Los danzarines griegos se iban acercando poco a poco, saliendo de sus escondites.
—¡Locos! —estaban diciendo—. Uno de ellos me mordió y probablemente tendrá hidrofobia. Voy a visitar a mi médico.
—Cargó de lleno contra mi estómago. Creo que me ha dado apendicitis.
—Me dio un puntapié en la pierna. Veo el cardenal divinamente.
—Han estropeado por completo el ambiente.
—Guillermo —dijo Pelirrojo, con voz desfallecida—, ¿no te parece raro que hablen inglés? ¿No hubieras creído que hablarían un idioma salvaje?
—Supongo que lo habrán aprendido oyéndolo hablar a la gente que se habrán comido.
Por la abierta ventana de la casa que había detrás de los árboles, se oyó la voz chillona de una señora que, evidentemente, estaba hablando por teléfono.
—Sí… salvajes… completamente locos… Deben haberse escapado del manicomio… ¿Que nadie se ha escapado de allí?
»Entonces debían de estarles llevando al manicomio y se habían escapado por el camino… bueno, pues si no son locos, son criminales… Hagan el favor de mandar un fuerte contingente.
* * *
Cuando dos policías fornidos y evidentemente ingleses aparecieron, el aturdimiento de Guillermo le dejó, por completo, incapaz de expresar sus pensamientos.
—¡Troncho! —fue lo único que dijo.
Guardó silencio todo el camino de casa.

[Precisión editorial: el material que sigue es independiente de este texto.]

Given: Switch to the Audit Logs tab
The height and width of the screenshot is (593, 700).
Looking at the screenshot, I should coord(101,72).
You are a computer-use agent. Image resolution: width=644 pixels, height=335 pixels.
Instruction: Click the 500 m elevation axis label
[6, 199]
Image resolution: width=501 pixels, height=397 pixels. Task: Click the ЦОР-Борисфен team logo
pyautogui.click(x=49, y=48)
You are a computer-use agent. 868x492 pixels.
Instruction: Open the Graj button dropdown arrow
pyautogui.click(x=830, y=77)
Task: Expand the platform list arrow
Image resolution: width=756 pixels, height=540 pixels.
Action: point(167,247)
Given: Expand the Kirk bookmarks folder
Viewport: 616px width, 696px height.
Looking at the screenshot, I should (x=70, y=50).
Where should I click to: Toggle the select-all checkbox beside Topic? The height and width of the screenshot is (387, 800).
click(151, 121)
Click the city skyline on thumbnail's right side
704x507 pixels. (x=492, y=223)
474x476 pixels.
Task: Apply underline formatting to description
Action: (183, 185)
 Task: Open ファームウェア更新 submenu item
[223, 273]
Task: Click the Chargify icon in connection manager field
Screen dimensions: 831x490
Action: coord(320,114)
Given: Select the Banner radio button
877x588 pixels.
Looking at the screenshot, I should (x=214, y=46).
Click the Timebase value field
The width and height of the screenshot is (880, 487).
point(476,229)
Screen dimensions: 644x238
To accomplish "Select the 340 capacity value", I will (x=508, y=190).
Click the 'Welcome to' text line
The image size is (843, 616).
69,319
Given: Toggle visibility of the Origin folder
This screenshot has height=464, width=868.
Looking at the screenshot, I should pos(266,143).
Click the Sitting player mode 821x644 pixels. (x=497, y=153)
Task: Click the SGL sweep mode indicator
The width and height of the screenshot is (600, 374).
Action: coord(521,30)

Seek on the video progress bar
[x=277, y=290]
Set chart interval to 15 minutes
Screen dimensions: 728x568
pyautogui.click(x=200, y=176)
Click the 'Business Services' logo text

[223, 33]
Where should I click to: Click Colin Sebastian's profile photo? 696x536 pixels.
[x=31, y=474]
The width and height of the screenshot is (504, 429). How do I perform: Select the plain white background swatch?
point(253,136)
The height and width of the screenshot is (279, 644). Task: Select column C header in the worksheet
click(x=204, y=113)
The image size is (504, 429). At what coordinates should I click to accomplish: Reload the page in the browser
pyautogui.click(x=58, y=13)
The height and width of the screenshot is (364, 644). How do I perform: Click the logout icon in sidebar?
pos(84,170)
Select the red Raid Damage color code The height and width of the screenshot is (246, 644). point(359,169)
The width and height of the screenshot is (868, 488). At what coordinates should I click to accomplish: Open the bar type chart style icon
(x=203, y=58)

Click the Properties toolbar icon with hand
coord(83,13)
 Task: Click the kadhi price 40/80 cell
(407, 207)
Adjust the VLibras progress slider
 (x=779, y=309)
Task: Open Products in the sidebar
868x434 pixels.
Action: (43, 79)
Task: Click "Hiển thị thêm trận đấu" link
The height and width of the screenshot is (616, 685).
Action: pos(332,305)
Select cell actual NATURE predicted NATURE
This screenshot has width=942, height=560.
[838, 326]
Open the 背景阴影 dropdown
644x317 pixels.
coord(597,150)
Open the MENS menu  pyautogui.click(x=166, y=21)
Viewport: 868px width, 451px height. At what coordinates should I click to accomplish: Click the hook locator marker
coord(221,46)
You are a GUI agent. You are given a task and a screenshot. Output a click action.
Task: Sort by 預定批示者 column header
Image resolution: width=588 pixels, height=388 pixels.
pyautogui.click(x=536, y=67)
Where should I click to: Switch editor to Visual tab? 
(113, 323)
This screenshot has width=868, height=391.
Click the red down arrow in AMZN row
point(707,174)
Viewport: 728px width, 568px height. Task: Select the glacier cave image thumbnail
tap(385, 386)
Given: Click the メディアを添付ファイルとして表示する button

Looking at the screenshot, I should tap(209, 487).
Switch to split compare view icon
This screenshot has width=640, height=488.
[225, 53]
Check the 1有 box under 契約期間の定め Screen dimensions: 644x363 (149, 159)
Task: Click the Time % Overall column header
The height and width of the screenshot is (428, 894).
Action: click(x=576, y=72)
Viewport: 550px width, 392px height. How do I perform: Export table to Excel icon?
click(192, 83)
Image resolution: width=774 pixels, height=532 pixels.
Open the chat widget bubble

Rechazó, fríamente, toda intentona amistosa por parte de los policías.
La señora Brown lanzó un grito cuando, desde la ventana de la sala, vio a su hijo y a su amigo acercarse con su escolta. Fue el señor Brown quien salió a su encuentro, dio una propina muy grande a los policías y metió a su hijo en casa arrastrándole por el cuello.
«Metió a su hijo en casa, arrastrándole por el cuello.»
—Bueno —dijo Guillermo casi lacrimoso, después de una larga y dolorosa serie de verdades y reproches—; si hubiesen sido caníbales de verdad y me hubiesen comido, tal vez lo hubieses sentido.
El señor Brown, cuya tranquilidad había sido turbada y su buen nombre rebajado por la escolta y el aspecto de Guillermo, le miró.
—Te haces muchas ilusiones, hijo mío —contestó con amargura.
—¿Qué hacemos hoy? —preguntó Pelirrojo a la mañana siguiente.
—Empecemos por ver los polichinelas —propuso Guillermo.
—No pienso meterme en ningún barco —anunció Pelirrojo, con firmeza.
—Bueno —contestó Guillermo, alegremente—; pero si nos encontramos otro cangrejo muerto, he pensado en una manera mucho mejor de guisarlo.